M Abou Elkhier , R EL- Zehary , M Mourad, N Abou El-Khier

Authors affiliations

(1) Faculty of Dentistry, Mansoura University, Mansoura, Egypt

(2) Faculty of Medicine, Mansoura University, Mansoura, Egypt

* Corresponding author Email:



Gingival overgrowth is one of several oral side effects of cyclosporine A, a potent immunosuppressant drug, which is commonly used to prevent organ transplant rejection. Disturbances of proliferation and apoptosis are fundamental events in early carcinogenesis, and may be useful in characterizing tissue that is histologically normal but at high-risk for neoplastic growth. Thus, it would be valuable to investigate the immunohistochemical expressions of Ki-67 (a proliferation associated antigen) and Bcl-2 (antiapoptotic protein) and their potential role in the pathogenesis of cyclosporine A induced gingival hyperplasia (CIGH) and assessment of their levels of expression in keratinocytes and underlying connective tissue. This study was carried out in an attempt to evaluate the potential roles of BCL-2 and Ki67 in the pathogenesis of CIGH and their correlation with the increased risk of development of neoplasms in gingival tissues of CIGH.

Materials and methods

This study involves gingival biopsies collected from renal transplanted patients receiving cyclosporine-A with moderate to severe gingival overgrowth during gingivectomy procedures. Normal healthy tissue samples without clinical signs of periodontal inflammation were also included as control samples. Tissue samples were fixed in 10% formalin, embedded in paraffin and stained with hematoxylin and eosin to evaluate the histopathologic presentation of gingival enlargement. Sections were incubated separately with Bcl-2 and Ki-67 monoclonal antibodies. Computerized image analysis software was used to count the number of immunopositive cells regardless of intensity as well as the number of the remaining unstained ones. Ki-67 and Bcl-2 labeling indices were statistically analyzed.

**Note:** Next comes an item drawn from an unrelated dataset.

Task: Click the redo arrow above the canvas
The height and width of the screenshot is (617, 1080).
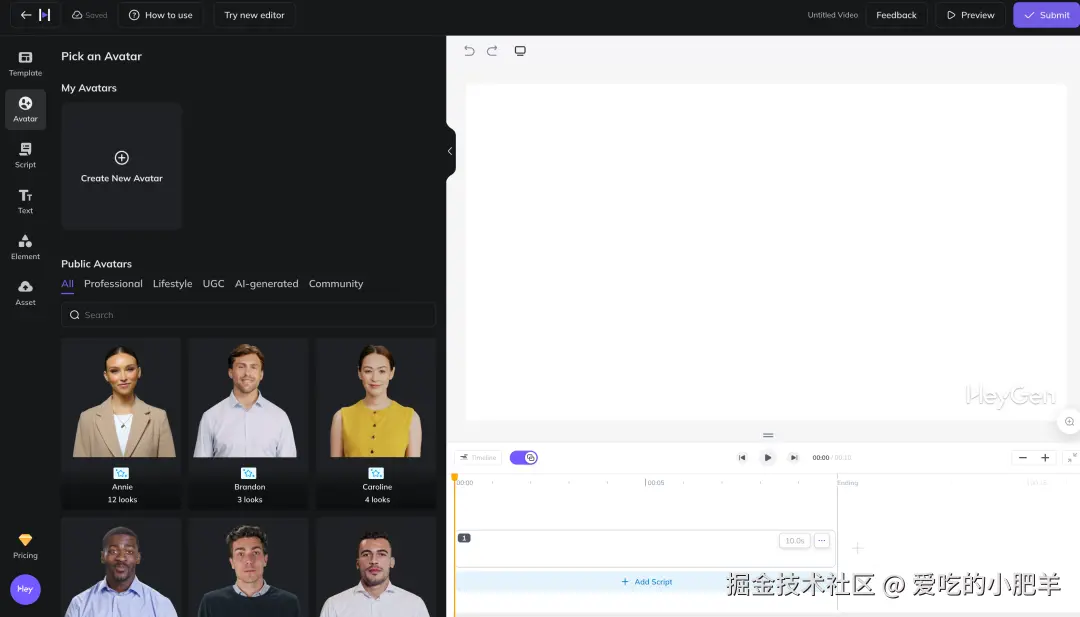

The expression patterns of Ki-67 and Bcl2 were significantly higher (p ˂ 0.000) in both epithelium and connective tissues of cyclosporine-A treated groups as compared to normal healthy tissues. Statistically significant positive correlations were found between the number of Ki-67 positive cells and Bcl-2 positive cells in each group.


In conclusion increased expression of Bcl-2 and Ki-67 may have a role in the pathogenesis of gingival overgrowth induced by cyclosporine-A and patients with CIGH are at high risk of development of neoplasms.